Low-carbon economic scheduling of large ship power system based on multi-energy cooperative utilization

To mitigate costs and minimize environmental repercussions, integrated electric ship (IES) are an attractive option for developing greener, more efficient ships. Nevertheless, the service load uncertainty and the ineffective utilization of low-grade energy from diesel generators will hinder ships from attaining economical and low-carbon operation. Hence, an IES optimal joint scheduling model combining particle swarm optimization (PSO), waste heat recovery (WHR), and Latin hypercube sampling (LHS) is proposed. In this study, the mathematical modeling and reliability verification of the system are carried out, the performance of WHR is optimized, and the energy saving and emission reduction benefits of the combined system in IES's joint scheduling are explored. Simulation results illustrate that the innovative WHR integrated system can concurrently supply power, cooling capacity, and fresh water for IES, and the system yields 81.16 tons of fresh water during a single voyage.

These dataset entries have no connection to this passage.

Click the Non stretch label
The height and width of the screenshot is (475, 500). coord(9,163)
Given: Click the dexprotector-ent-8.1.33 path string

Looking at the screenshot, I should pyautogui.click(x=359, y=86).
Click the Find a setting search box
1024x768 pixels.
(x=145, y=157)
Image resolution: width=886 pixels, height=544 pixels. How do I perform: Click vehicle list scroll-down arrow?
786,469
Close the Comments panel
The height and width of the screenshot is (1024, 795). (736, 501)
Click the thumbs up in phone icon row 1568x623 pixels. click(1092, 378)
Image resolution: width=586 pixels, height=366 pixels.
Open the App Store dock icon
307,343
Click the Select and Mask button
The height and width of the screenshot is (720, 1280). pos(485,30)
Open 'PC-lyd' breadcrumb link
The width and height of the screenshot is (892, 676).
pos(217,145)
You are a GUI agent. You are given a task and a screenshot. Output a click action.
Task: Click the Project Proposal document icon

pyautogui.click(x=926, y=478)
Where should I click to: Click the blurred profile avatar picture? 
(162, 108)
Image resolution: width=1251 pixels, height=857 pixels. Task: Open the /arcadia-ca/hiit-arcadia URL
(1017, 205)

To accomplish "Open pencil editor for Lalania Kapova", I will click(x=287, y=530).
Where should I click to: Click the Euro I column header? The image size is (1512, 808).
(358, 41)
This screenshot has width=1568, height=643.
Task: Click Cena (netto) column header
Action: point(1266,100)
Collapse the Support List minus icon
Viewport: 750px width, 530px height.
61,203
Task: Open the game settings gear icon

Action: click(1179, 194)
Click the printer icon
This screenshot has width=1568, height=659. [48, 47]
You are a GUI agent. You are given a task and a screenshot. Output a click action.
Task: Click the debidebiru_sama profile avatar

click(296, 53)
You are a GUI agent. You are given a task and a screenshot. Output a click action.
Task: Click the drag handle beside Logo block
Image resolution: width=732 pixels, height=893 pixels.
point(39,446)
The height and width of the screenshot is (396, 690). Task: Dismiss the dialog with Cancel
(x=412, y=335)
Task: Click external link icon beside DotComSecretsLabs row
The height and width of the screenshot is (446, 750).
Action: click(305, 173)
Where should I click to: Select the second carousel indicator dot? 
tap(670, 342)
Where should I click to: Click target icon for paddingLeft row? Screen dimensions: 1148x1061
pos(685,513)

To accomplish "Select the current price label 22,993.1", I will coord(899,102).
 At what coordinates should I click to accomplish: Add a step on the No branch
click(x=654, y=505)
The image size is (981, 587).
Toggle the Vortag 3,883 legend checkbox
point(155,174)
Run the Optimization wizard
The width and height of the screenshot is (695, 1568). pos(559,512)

Finally, compared with Case 2, Case 1, which employs the transcritical CO2 Rankine cycle and combined cooling and power system, reduces operating costs and CO2 emissions by 2.3 % and 3.86 %, respectively, providing that the strategy proposed is effective in the IES's joint scheduling. [Display omitted] •A new energy recovery system is proposed to integrated electric ship joint scheduling.•The particle swarm algorithm is utilized to optimize the energy recovery system.•Latin hypercube sampling is applied to simulate uncertain scenes of service load.•The costs and CO2 emissions of integrated electric ship decrease by 2.3 % and 3.86 %.